Gubernur Safanpo menjelaskan terkait masalah pegawai di DOB bahwa sejak Januari 2024, Kementerian Pendayagunaan Aparatur Negara dan Reformasi Birokrasi (KemenPAN RB) mengeluarkan surat edaran ditujukan kepada semua ke kementerian dan lembaga juga ke setiap provinsi maupun kabupaten untuk mengajukan kebutuhan pegawai.
“Provinsi Papua Selatan mengajukan kuota 1.000 Pegawai Negeri Sipil (PNS). Kemenpan RB memberikan kuota sesuai usulan. Dari 1.000 kuota itu, lanjut dia, dialokasikan 80 persen untuk orang asli Papua (OAP) dan 20 persen untuk formasi umum. Formasi untuk OAP sebanyak 800 orang dan tidak bisa dilamar oleh non OAP, “ jelas Safanpo.
“Sedangkan 20 persen untuk formasi umum, OAP juga bisa mendaftar disitu, peluang untuk OAP cukup besar. Formasi ini sebenarnya sudah berlaku sejak lama, “ sambungnya.
Perihal masalah perempuan, lanjutnya, keterwakilan perempuan dalam lembaga pemerintah maupun lembaga politik sudah sesuai dengan ketentuan yang berlaku. Mulai dari rekruitmen anggota Majelis Rakyat Papua Selatan, ada unsur agama, perempuan dan unsur adat.

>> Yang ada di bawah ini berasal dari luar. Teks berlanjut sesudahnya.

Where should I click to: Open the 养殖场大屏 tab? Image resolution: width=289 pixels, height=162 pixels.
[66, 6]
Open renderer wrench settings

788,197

“Unsur perempuan itu dari 33 anggota Majelis Rakyat Papua Selatan yang ada, 11 anggota unsur perempuan, 11 anggota unsur agama, dan 11 anggota unsur adat. Dari 11 unsur adat dan agama itu ada juga perempuan yang diakomodir. Kemudian 11 unsur perempuan itu tidak ada laki-laki semuanya perempuan,” rincinya.
Sebenarnya, lanjut Gubernur Apolo, sudah melebihi dari jumlah yang disyaratkan dalam ketentuan, hanya memang perempuan banyak sehingga menyampaikan pengaduan.
Keanggotaan Dewan Perwakilan Rakyat Provinsi (DPRP) Papua Selatan juga demikian. Anggota yang ditetapkan melalui mekanisme pengangkatan 30 persen unsur perempuan dari anggota DPRP Papua Selatan yang diangkat.
“Dari 9 orang anggota DPRP Papua Selatan yang diangkat, 4 diantaranya perempuan dan mewakili empat kabupaten yang ada di Papua Selatan. Sebenarnya sudah memenuhi ketentuan yang ditetapkan dalam peraturan perundang-perundangan yang berlaku. Rekruitmen dalam komposisi jabatan juga sudah diperhatikan dan dilaksanakan. Tapi juga sudah dilaporkan ke Menteri Dalam Negeri (Mendagri) dan sudah mendapatkan evaluasi,” sebutnya.
Sementara itu, Kepala Dinas Penanaman Modal dan Pelayanan Terpadu Satu (DPMTSP) Kabupaten Merauke, Marwiah Ali Mahmud menjelaskan kebijakan program strategi nasional sudah ada sejak kepemimpinan Presiden Joko Widodo.
Sebelum perusahaan beroperasi, kata Mahmud, sudah ada sosialisasi dan pertemuan dengan seluruh masyarakat pemilik hak ulayat. Melalui partisipasi masyarakat akhirnya disepakati.
“Waktu konsultasi publik semua perwakilan marganya hadir, kadang dilakukan ditingkat kampung sampai pada penentuan lahan garapan,”kata dia.
Ia menambahkan, pengurusan analisis dampak lingkungan juga melibatkan seluruh perwakilan masyarakat. Seluruh proses telah dilaksana sesuai dengan tahapan dan peraturan yang berlaku serta kesepakatan masyarakat, hingga pelepasan tanah.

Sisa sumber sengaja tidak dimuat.